At North Vancouver’s Mountainside Secondary, it’s what’s inside that’s important.
And what’s true for the students and teachers at the school is also now reflected in the bones of the building itself ¬– an inner strength that makes all the difference.
On Friday, students, school trustees, North Vancouver MLAs and members of the North Vancouver community, including District of North Vancouver Mayor Mike Little, marked the completion of a lengthy $23.7 million seismic upgrade project at the school – the last of three significant seismic upgrade projects in the North Vancouver school district.
Unlike the Argyle and Handsworth rebuild projects – both of which involved replacing the old buildings with new schools – in the case of Mountainside, seismic upgrades were completed on the existing 64-year-old school.
Grade 12 student Natalie MacDonald said as a 2023 grad, “I’m honoured to be part of the first class to breathe new life into this updated school.”
200 students attend alternate programs at high school
Mountainside houses what used to be known as the district’s alternate school programs, emphasizing individualized programs and flexible pathways to graduation or school completion. About 200 students in grades ranging from 9 to 12 attend the school.
For most of the students attending Mountainside, “school has not been an easy, linear journey,” said principal Lucas King.
Typically, “alternate programs are housed in rundown portables,” King, “and it feels like students who need the supports that these programs provide end up in physical spaces that don’t help build their self esteem and self worth.”
But Mountainside is different. The money and effort that has gone into the recent upgrade has demonstrated that these students are valued, said King.
Unlike some other upgrade projects, school at Mountainside continued during work on the building. Some of that was possible because many of Mountainside’s classrooms are flexible spaces that aren’t all in use at the same time. Classes were moved to different parts of the school as the work progressed in phases, said King.
Originally scheduled to be completed in 2021, the project took longer than expected but “it was worth the wait,” he said.
Buttresses most visible sign
The large buttresses on the outside of the building are the most visible sign of the upgrade. High strength steel runs through those buttresses and under the floor slabs of the building, tying the concrete floors to the buttresses, said Director of Facilities Jim Mackenzie.

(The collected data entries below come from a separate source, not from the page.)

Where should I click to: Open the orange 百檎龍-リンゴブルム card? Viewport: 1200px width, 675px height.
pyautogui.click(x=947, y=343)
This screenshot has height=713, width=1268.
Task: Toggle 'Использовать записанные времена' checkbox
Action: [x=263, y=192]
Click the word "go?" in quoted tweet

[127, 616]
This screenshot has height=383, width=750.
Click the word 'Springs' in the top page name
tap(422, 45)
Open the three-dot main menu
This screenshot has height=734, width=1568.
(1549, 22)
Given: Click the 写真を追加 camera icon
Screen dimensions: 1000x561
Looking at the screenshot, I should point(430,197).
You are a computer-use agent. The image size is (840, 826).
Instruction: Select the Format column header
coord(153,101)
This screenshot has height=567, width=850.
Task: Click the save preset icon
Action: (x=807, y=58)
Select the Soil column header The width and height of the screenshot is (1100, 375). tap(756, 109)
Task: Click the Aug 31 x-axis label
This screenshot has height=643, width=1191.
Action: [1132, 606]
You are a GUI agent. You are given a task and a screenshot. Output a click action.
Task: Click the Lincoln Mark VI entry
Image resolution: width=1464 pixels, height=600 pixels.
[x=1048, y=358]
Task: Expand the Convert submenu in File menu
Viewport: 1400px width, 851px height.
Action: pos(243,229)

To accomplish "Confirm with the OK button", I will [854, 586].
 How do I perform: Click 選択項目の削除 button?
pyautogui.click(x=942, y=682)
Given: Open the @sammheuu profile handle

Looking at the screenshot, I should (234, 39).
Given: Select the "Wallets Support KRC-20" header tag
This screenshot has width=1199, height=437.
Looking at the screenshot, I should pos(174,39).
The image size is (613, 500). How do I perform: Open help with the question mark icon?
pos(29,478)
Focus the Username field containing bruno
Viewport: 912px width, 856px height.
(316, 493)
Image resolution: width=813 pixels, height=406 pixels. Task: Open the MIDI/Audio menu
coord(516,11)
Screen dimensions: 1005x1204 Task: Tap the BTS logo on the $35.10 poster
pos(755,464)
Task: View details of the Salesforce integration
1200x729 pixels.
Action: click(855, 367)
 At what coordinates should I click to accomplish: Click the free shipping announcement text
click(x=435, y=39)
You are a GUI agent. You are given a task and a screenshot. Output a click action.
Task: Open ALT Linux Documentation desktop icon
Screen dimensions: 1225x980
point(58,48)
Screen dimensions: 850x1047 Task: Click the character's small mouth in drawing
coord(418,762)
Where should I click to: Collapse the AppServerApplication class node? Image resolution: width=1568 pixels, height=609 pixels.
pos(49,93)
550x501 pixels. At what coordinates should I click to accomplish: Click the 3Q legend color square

Some steel bracing is visible and has been incorporated as an architectural element on the exterior of the building. Other significant seismic work is hidden in concrete structures under the floor of the school.
The province also kicked in additional money to address other issues discovered during construction, as well as to make the building more energy efficient and to upgrade heating and ventilation systems.
In one part of the building, two small washrooms were combined to create a bike storage and b-bike charging area for staff.
One benefit of doing an upgrade – as opposed to a rebuild – is the school was also able to keep its much-appreciated large gym, said King.
Many programs offered
Along with individualized learning programs, the school offers drop-in sessions for students with doctors, nurses and social workers. A music therapy room is equipped with a piano and guitars and an assistance dog Dervish is a regular feature at the school.
One special program run out of Mountainside for students with mental health challenges combines group and individual therapy with academic work.
The Salvation Army provides a hot lunch in the cafeteria daily through a food recovery program with packaged leftovers available for students to take home.
A dedicated school bus which can be driven by several licensed staff members is also available for field trips.
Taylor Spencer, a 15-year-old Grade 10 student at Mountainside, said the school has been life-changing for her.
In Grade 8, in her former high school, she struggled academically to keep up because of her learning disabilities. After a hard loss in her family “I started to fall behind,” she said. “My grades were not amazing. My attendance was not amazing.”
At Mountainside, that’s changed, she said. Staff and teachers at the school “go out of their way to make you feel cared about. Now I’m on track to graduate on time.”
Taylor said while at the school, she’s also discovered a newfound passion for painting.
School first opened in 1959
Mountainside is the last school in the North Vancouver school district that engineers had identified as being at high risk of collapse during a major earthquake. It’s the 15th building to be seismically updated or rebuilt in the school district since 2007.
Mountainside was originally known as Balmoral, which opened in 1959 and functioned as a middle school and junior high school until it was closed by the school district in 2009. It reopened as Mountainside in 2013.
In announcing a seismic upgrade rather than a rebuild of the school back in 2018, then-Education Minister Rob Fleming said a rebuild would have cost $8 million more and was hard to justify given the school’s enrolment is about 60 per cent of the building’s capacity.
Since 2017, the province has spent $101.7 million on school improvements in North Vancouver, including $68.7 million for the recently completed rebuild of Handsworth Secondary, which increased the school’s capacity to 1,400 students.
Next on the list of capital projects is a six-classroom expansion of Lynn Valley Elementary, which will expand the school’s capacity by about 145 students.